# GIVEN REQUEST
Rewrite every one of the following records, replacing "webpages" with "web pages" and leaving everything else unchanged.

# RECORDS TO USE
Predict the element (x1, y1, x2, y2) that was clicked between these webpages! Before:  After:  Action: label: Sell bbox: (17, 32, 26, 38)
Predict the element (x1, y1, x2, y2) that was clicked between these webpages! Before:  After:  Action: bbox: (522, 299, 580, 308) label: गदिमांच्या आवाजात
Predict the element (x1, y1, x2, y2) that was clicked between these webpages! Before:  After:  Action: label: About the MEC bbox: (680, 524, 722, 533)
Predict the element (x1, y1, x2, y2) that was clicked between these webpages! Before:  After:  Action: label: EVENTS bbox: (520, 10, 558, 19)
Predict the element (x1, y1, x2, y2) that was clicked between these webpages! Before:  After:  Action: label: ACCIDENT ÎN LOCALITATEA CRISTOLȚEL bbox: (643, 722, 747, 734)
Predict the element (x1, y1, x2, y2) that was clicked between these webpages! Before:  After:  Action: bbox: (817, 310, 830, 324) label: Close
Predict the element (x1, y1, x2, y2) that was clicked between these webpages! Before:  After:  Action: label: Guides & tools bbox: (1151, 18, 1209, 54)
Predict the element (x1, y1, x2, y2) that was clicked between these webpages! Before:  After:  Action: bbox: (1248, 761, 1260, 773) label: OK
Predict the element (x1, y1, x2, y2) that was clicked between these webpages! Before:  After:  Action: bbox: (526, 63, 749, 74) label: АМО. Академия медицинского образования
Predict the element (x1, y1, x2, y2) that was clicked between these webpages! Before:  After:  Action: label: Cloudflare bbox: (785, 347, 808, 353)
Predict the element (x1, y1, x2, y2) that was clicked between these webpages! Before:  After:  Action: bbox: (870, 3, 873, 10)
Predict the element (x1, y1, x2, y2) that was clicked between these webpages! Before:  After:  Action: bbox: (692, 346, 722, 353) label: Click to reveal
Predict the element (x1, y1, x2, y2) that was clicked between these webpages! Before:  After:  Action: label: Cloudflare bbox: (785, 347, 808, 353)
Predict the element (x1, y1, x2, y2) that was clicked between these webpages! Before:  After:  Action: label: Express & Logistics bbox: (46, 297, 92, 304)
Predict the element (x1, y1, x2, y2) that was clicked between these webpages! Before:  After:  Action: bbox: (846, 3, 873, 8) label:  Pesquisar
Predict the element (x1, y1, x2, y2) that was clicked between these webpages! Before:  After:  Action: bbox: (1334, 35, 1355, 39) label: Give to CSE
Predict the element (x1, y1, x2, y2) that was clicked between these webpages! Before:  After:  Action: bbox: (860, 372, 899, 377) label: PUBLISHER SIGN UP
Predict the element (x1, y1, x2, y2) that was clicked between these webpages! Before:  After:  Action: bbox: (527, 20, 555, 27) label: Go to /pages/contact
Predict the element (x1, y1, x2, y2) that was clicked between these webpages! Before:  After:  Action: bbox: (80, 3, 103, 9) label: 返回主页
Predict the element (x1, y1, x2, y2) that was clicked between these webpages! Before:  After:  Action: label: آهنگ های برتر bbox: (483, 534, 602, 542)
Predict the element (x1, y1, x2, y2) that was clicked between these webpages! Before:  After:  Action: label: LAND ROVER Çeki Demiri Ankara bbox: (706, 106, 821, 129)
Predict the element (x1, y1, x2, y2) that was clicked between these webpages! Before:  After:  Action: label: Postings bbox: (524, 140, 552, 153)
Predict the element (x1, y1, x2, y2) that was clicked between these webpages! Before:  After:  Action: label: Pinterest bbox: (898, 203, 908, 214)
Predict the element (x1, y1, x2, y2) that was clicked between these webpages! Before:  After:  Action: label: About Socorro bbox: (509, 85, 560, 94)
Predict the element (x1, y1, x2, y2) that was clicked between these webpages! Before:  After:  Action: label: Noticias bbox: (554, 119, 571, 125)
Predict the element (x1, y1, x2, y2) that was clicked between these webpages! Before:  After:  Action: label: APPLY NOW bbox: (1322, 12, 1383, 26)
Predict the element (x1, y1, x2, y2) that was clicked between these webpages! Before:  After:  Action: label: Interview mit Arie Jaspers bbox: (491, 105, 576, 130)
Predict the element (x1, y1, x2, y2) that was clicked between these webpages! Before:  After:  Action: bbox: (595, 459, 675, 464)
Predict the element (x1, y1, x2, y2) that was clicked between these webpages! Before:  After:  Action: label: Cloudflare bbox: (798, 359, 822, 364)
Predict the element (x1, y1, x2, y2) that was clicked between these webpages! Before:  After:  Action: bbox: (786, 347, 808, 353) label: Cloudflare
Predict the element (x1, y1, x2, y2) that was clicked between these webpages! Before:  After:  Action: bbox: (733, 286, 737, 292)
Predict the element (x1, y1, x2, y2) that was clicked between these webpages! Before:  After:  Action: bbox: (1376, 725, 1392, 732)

# ANSWER
Predict the element (x1, y1, x2, y2) that was clicked between these web pages! Before:  After:  Action: label: Sell bbox: (17, 32, 26, 38)
Predict the element (x1, y1, x2, y2) that was clicked between these web pages! Before:  After:  Action: bbox: (522, 299, 580, 308) label: गदिमांच्या आवाजात
Predict the element (x1, y1, x2, y2) that was clicked between these web pages! Before:  After:  Action: label: About the MEC bbox: (680, 524, 722, 533)
Predict the element (x1, y1, x2, y2) that was clicked between these web pages! Before:  After:  Action: label: EVENTS bbox: (520, 10, 558, 19)
Predict the element (x1, y1, x2, y2) that was clicked between these web pages! Before:  After:  Action: label: ACCIDENT ÎN LOCALITATEA CRISTOLȚEL bbox: (643, 722, 747, 734)
Predict the element (x1, y1, x2, y2) that was clicked between these web pages! Before:  After:  Action: bbox: (817, 310, 830, 324) label: Close
Predict the element (x1, y1, x2, y2) that was clicked between these web pages! Before:  After:  Action: label: Guides & tools bbox: (1151, 18, 1209, 54)
Predict the element (x1, y1, x2, y2) that was clicked between these web pages! Before:  After:  Action: bbox: (1248, 761, 1260, 773) label: OK
Predict the element (x1, y1, x2, y2) that was clicked between these web pages! Before:  After:  Action: bbox: (526, 63, 749, 74) label: АМО. Академия медицинского образования
Predict the element (x1, y1, x2, y2) that was clicked between these web pages! Before:  After:  Action: label: Cloudflare bbox: (785, 347, 808, 353)
Predict the element (x1, y1, x2, y2) that was clicked between these web pages! Before:  After:  Action: bbox: (870, 3, 873, 10)
Predict the element (x1, y1, x2, y2) that was clicked between these web pages! Before:  After:  Action: bbox: (692, 346, 722, 353) label: Click to reveal
Predict the element (x1, y1, x2, y2) that was clicked between these web pages! Before:  After:  Action: label: Cloudflare bbox: (785, 347, 808, 353)
Predict the element (x1, y1, x2, y2) that was clicked between these web pages! Before:  After:  Action: label: Express & Logistics bbox: (46, 297, 92, 304)
Predict the element (x1, y1, x2, y2) that was clicked between these web pages! Before:  After:  Action: bbox: (846, 3, 873, 8) label:  Pesquisar
Predict the element (x1, y1, x2, y2) that was clicked between these web pages! Before:  After:  Action: bbox: (1334, 35, 1355, 39) label: Give to CSE
Predict the element (x1, y1, x2, y2) that was clicked between these web pages! Before:  After:  Action: bbox: (860, 372, 899, 377) label: PUBLISHER SIGN UP
Predict the element (x1, y1, x2, y2) that was clicked between these web pages! Before:  After:  Action: bbox: (527, 20, 555, 27) label: Go to /pages/contact
Predict the element (x1, y1, x2, y2) that was clicked between these web pages! Before:  After:  Action: bbox: (80, 3, 103, 9) label: 返回主页
Predict the element (x1, y1, x2, y2) that was clicked between these web pages! Before:  After:  Action: label: آهنگ های برتر bbox: (483, 534, 602, 542)
Predict the element (x1, y1, x2, y2) that was clicked between these web pages! Before:  After:  Action: label: LAND ROVER Çeki Demiri Ankara bbox: (706, 106, 821, 129)
Predict the element (x1, y1, x2, y2) that was clicked between these web pages! Before:  After:  Action: label: Postings bbox: (524, 140, 552, 153)
Predict the element (x1, y1, x2, y2) that was clicked between these web pages! Before:  After:  Action: label: Pinterest bbox: (898, 203, 908, 214)
Predict the element (x1, y1, x2, y2) that was clicked between these web pages! Before:  After:  Action: label: About Socorro bbox: (509, 85, 560, 94)
Predict the element (x1, y1, x2, y2) that was clicked between these web pages! Before:  After:  Action: label: Noticias bbox: (554, 119, 571, 125)
Predict the element (x1, y1, x2, y2) that was clicked between these web pages! Before:  After:  Action: label: APPLY NOW bbox: (1322, 12, 1383, 26)
Predict the element (x1, y1, x2, y2) that was clicked between these web pages! Before:  After:  Action: label: Interview mit Arie Jaspers bbox: (491, 105, 576, 130)
Predict the element (x1, y1, x2, y2) that was clicked between these web pages! Before:  After:  Action: bbox: (595, 459, 675, 464)
Predict the element (x1, y1, x2, y2) that was clicked between these web pages! Before:  After:  Action: label: Cloudflare bbox: (798, 359, 822, 364)
Predict the element (x1, y1, x2, y2) that was clicked between these web pages! Before:  After:  Action: bbox: (786, 347, 808, 353) label: Cloudflare
Predict the element (x1, y1, x2, y2) that was clicked between these web pages! Before:  After:  Action: bbox: (733, 286, 737, 292)
Predict the element (x1, y1, x2, y2) that was clicked between these web pages! Before:  After:  Action: bbox: (1376, 725, 1392, 732)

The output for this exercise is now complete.